Question

You are constructing a box from a piece of cardboard with dimensions 6 by 8 meters. You cut equal-size squares from each corner of the cardboard so you may fold the edges to construct the open top box. What are the dimensions of the box with the largest volume?

Answer 1

Length = 3.74 meters

Width = 5.74 meters

Height = 1.13 meters

Explanation:

Dimensions of the given piece of cardboard is 6 by 8 meters.

squares from each corner of the cardboard.

Then the dimensions of the box formed when folded

Length = (6 - 2x) meters

Width = (8 - 2x) meters

Height = x meters

Volume of the box = Length × width × height

Volume (V) = (6 - 2x)(8 - 2x)x

V = x(48 - 12x - 16x + 4x²)

V = 4x³ - 28x² + 48x

We take the derivative of Volume V

`(dV)/(dx)=(d)/(dx)(4x^(3)-28x^(2)+48x)`

`(dV)/(dx)=12x^(2)-56x+48`

For maximum value,

`(dV)/(dx)=12x^(2)-56x+48=0`

3x² - 14x + 12 = 0

`x=\frac{14\pm \sqrt{(14)^(2)-4(3)(12)}}{6}`

`x=(14\pm √(196-144))/(6)`

`x=(14\pm 7.2)/(6)`

x = 3.53, 1.13

Now we have to check the value of x at which volume is maximum.

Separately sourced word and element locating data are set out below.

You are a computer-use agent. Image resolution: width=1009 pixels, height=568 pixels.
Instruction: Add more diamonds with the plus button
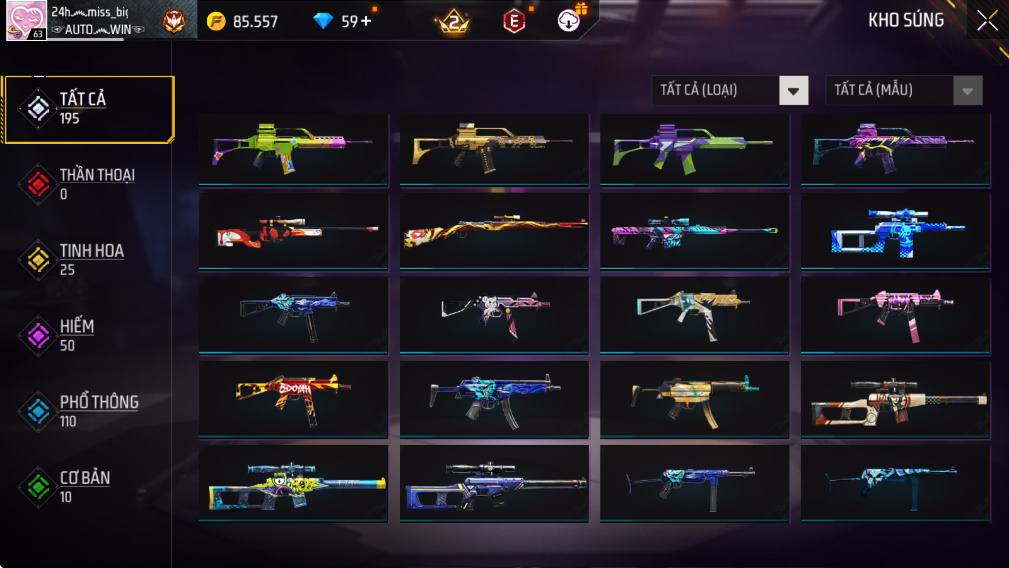tap(366, 21)
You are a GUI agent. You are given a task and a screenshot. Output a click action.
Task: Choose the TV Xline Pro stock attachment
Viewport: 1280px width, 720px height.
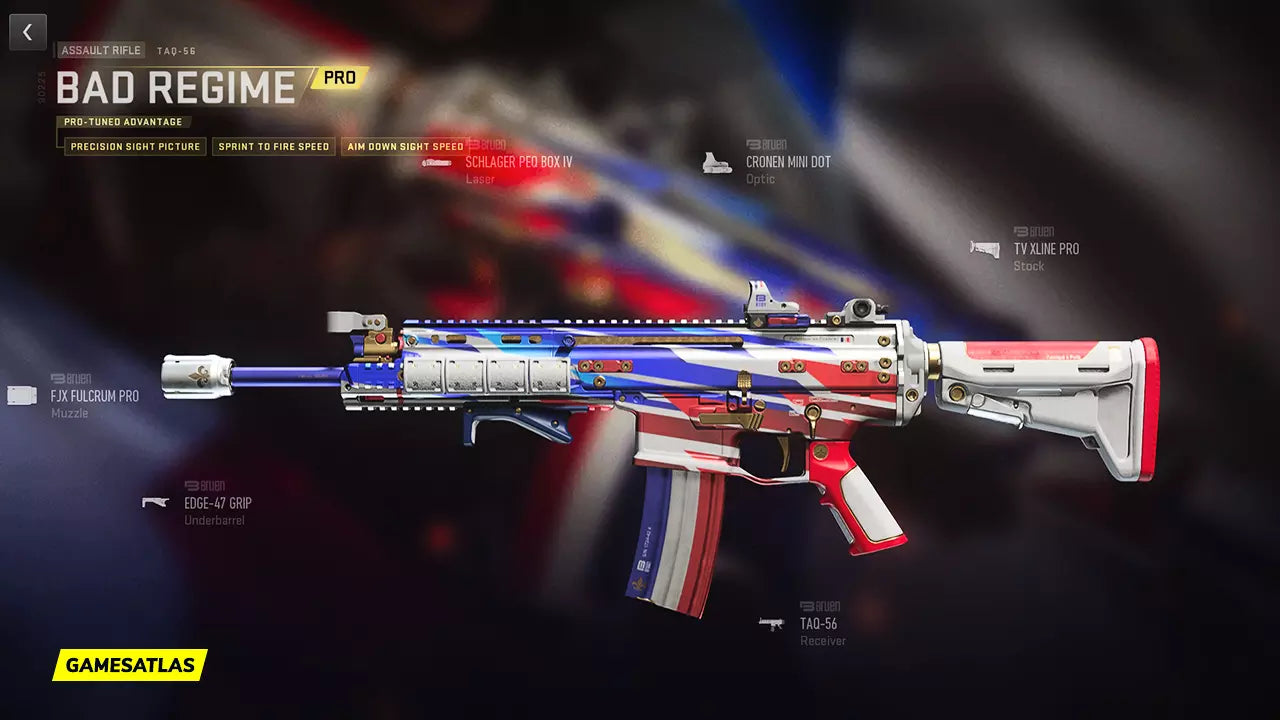[1045, 249]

We take the second derivative of V

V" = 24x - 56

At x = 3.53

V" = 24(3.53) - 56 = 28.72

Since the value of V" is positive so the volume is not maximum at x = 3.53

At x = 1.13

V" = 24(1.13) - 56

V" = 27.2 - 56

= - 28.8 < 0

Therefore, for x = 1.13, volume will be maximum.

Now length of the box = 6 - 2(1.13) = 3.74 meters

width = 8 - 2(1.13) = 5.74 meters

And height of the box = 1.13 meters.